Last month, scholars from WTHS went to view a documentary at the Milwaukee Film Festival titled “Keepers of the Game.” It offered interesting perspectives on gender, women in sports, and moments when you might clash with your own culture.

What was the movie about?
The movie was an amazing coming of age documentary. It’s about a group of teenage girls that live on an Indian reservation. They face some of the hard challenges of overcoming your culture’s ideas and morals. The girls love lacrosse and have a passion to play it. Although their culture doesn’t have the same beliefs, they strive to change that. Their culture has always had the belief that the only gender that played lacrosse was men. So, when this group of girls start to play the sport, they are frowned upon and not supported by everyone in the community. Their school tells them that they will not be funded, and to continue they need to find their own funding. They start having fundraisers and raise enough money to keep the team going. Eventually people start becoming more accepting of the idea of women playing lacrosse. Even important people in the community accept it. The clan mother sits the girls down and tells them that their culture is adaptable. She lets them know that they have her permission and support to play the game. After, the girls continue to go through many struggles. One girl even quits the team. Yet, the girls still persevere and rise above it all. They win some, and lose some, but they never gave up. They all learn friendship, teamwork, and perseverance. The girls eventually go on to play their rival school and win. They become the Keepers of The Game.
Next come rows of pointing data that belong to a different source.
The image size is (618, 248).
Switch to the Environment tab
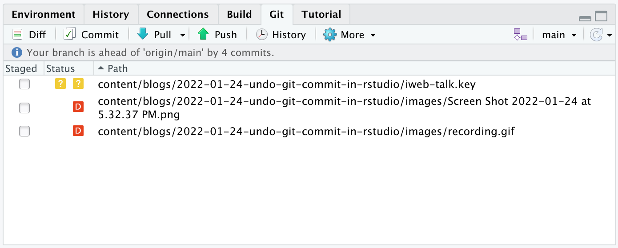(x=44, y=14)
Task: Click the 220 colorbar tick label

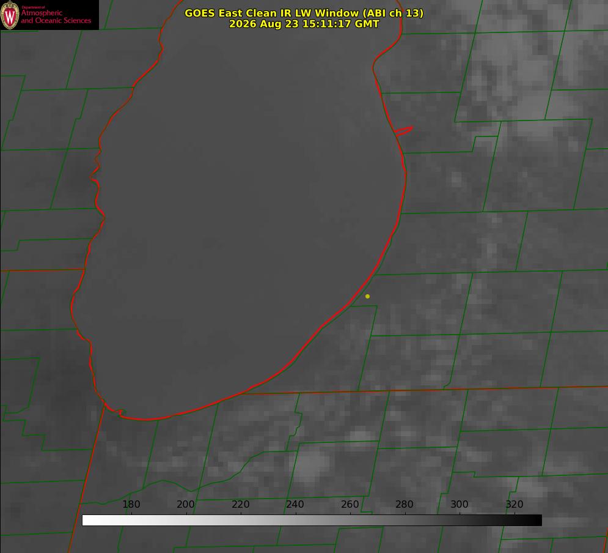Action: pyautogui.click(x=240, y=504)
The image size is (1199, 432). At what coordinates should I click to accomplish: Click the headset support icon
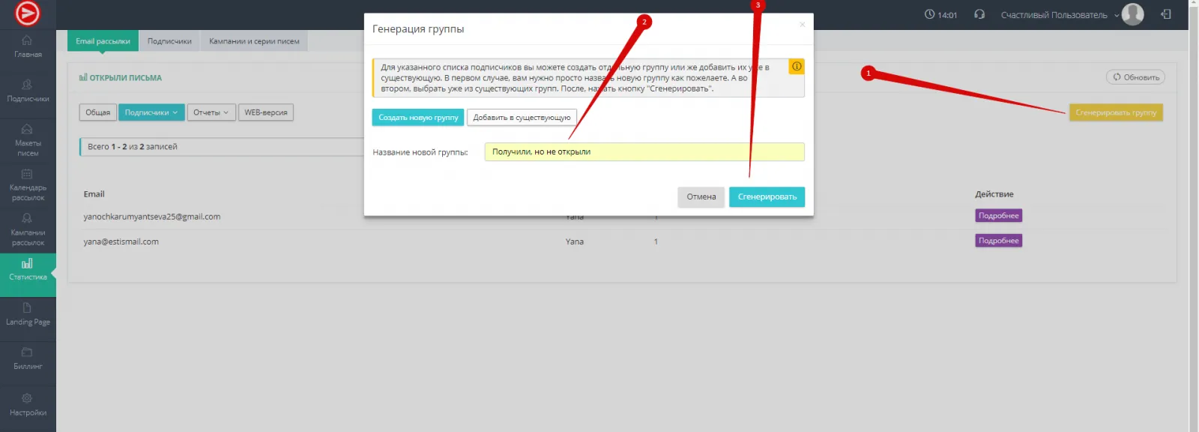click(x=979, y=14)

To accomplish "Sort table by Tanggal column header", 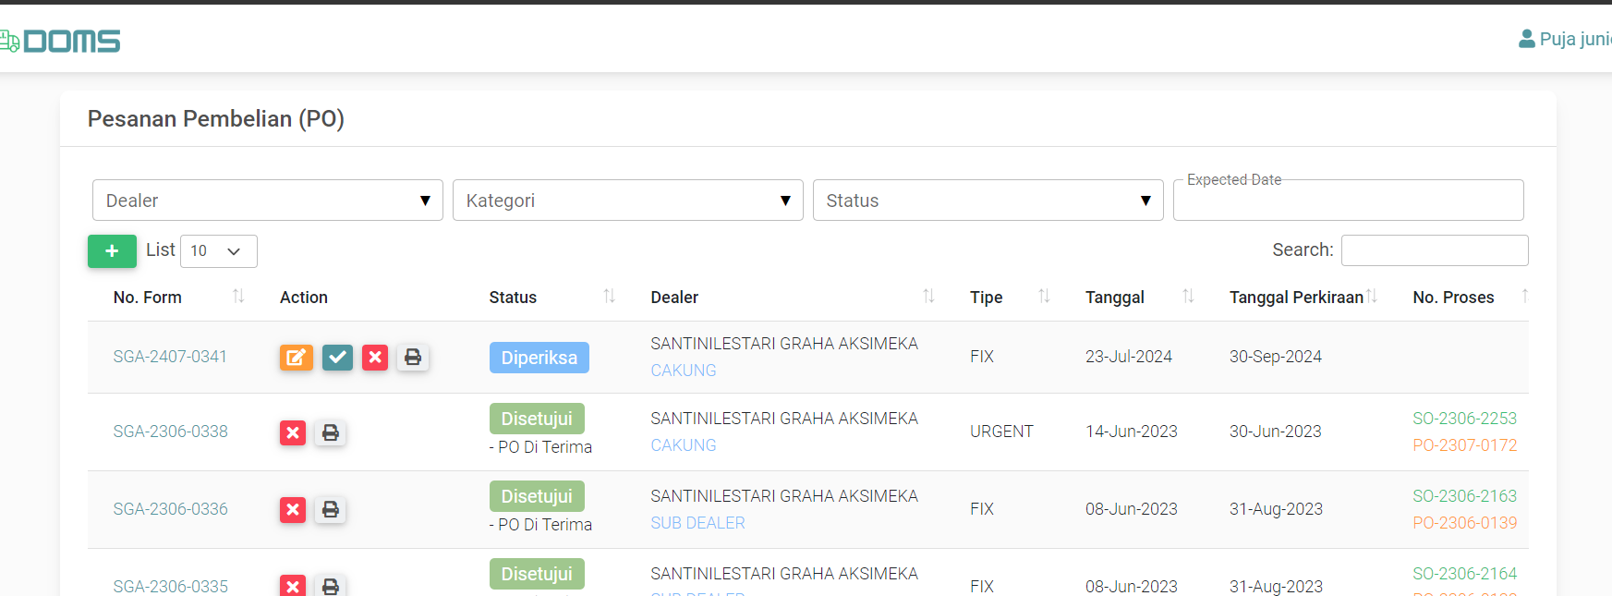I will click(x=1115, y=298).
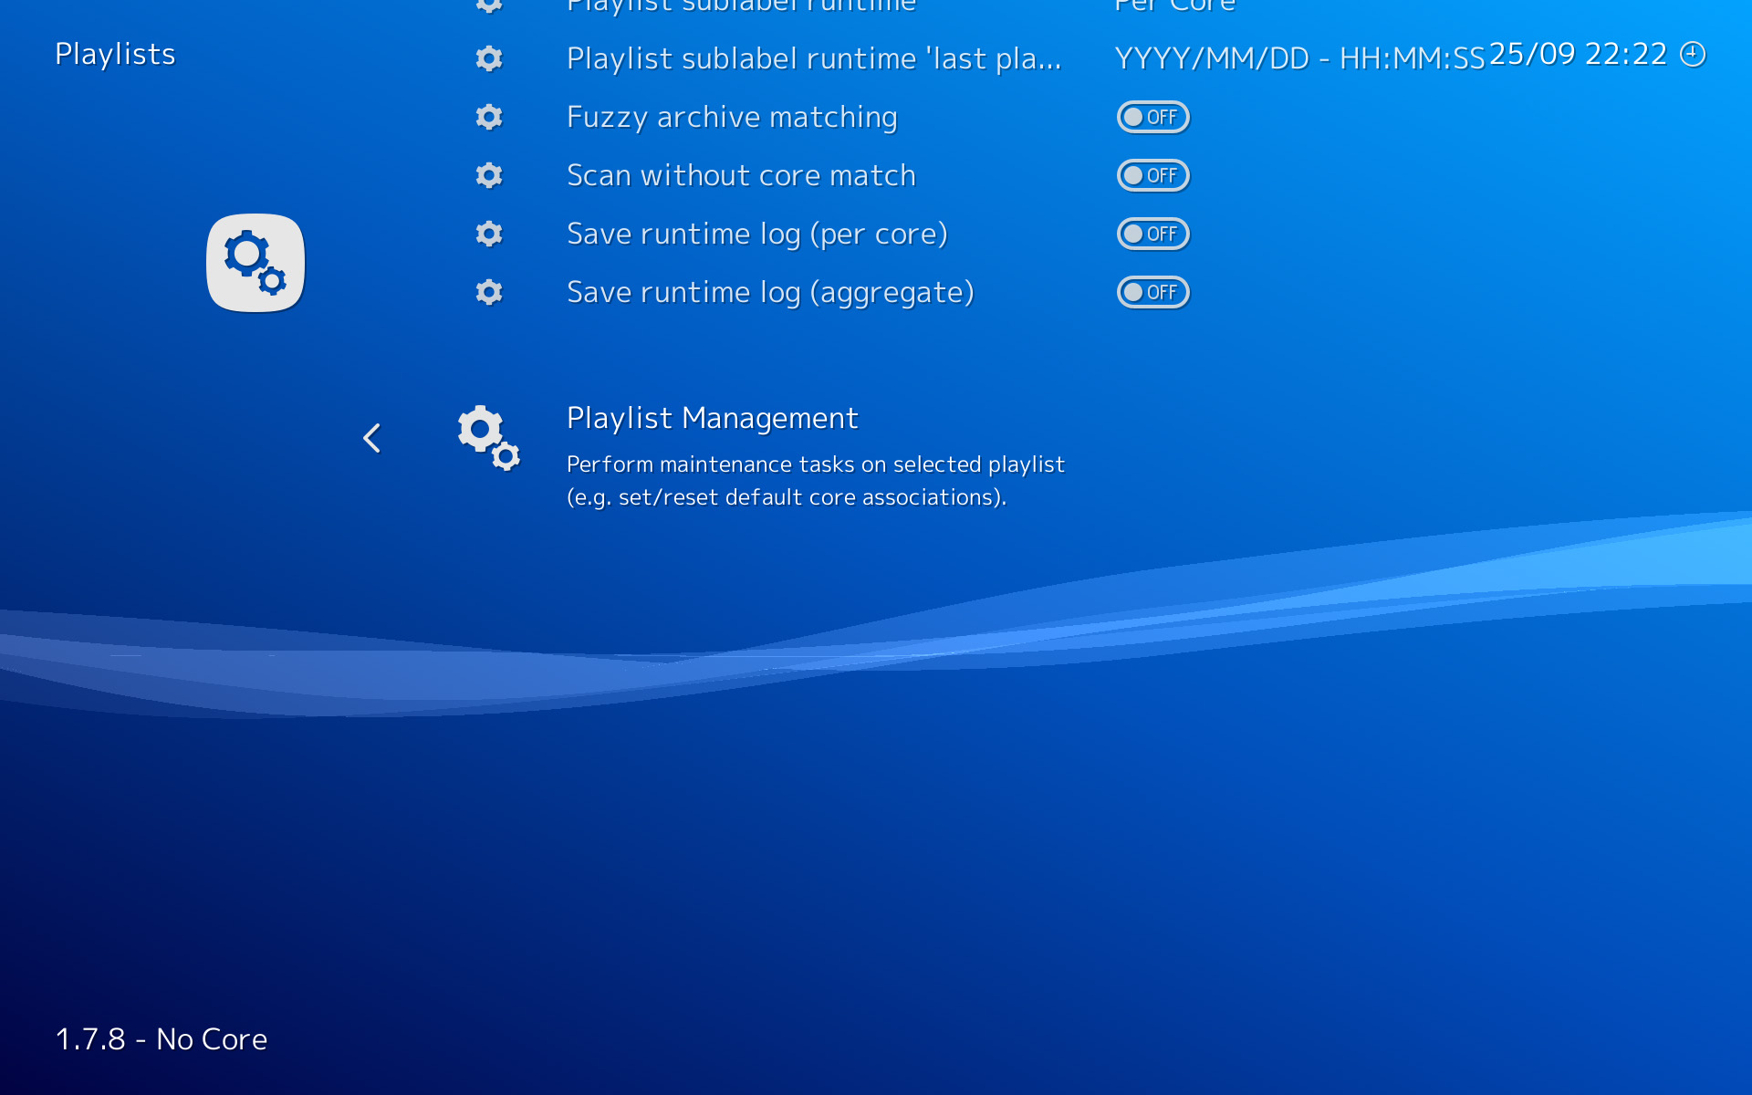Click the gear icon beside Playlist sublabel runtime

click(489, 5)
What did you think about the film? 
Honestly, I loved it. The movie was very inspirational and interesting. Now, before I get into my full opinion I want you to think about the word: “Documentary.” When I hear the word I think of a long, boring movie. I never hear my friends say, “Let’s watch a documentary.” I would have to say that this film changed the connotation of the word “documentary” in my mind. I learned that for a documentary to be interesting, it has to be about a certain topic that you like/are interested in. Now, my opinion. I loved this movie. Throughout the movie...I cried: I felt a connection with the girls, and I respected them so much. I cried because the girls were so perseverant and inspirational. I felt a connection with them because I have certain beliefs that my “community” doesn’t have. I had so much respect for the girls because they stood up for what they believed in and they never gave up.

Scholars Christian Alcantara ’19, Kaylyn Wright ’17, and Christian Watson ’20 at the Milwaukee Film Festival.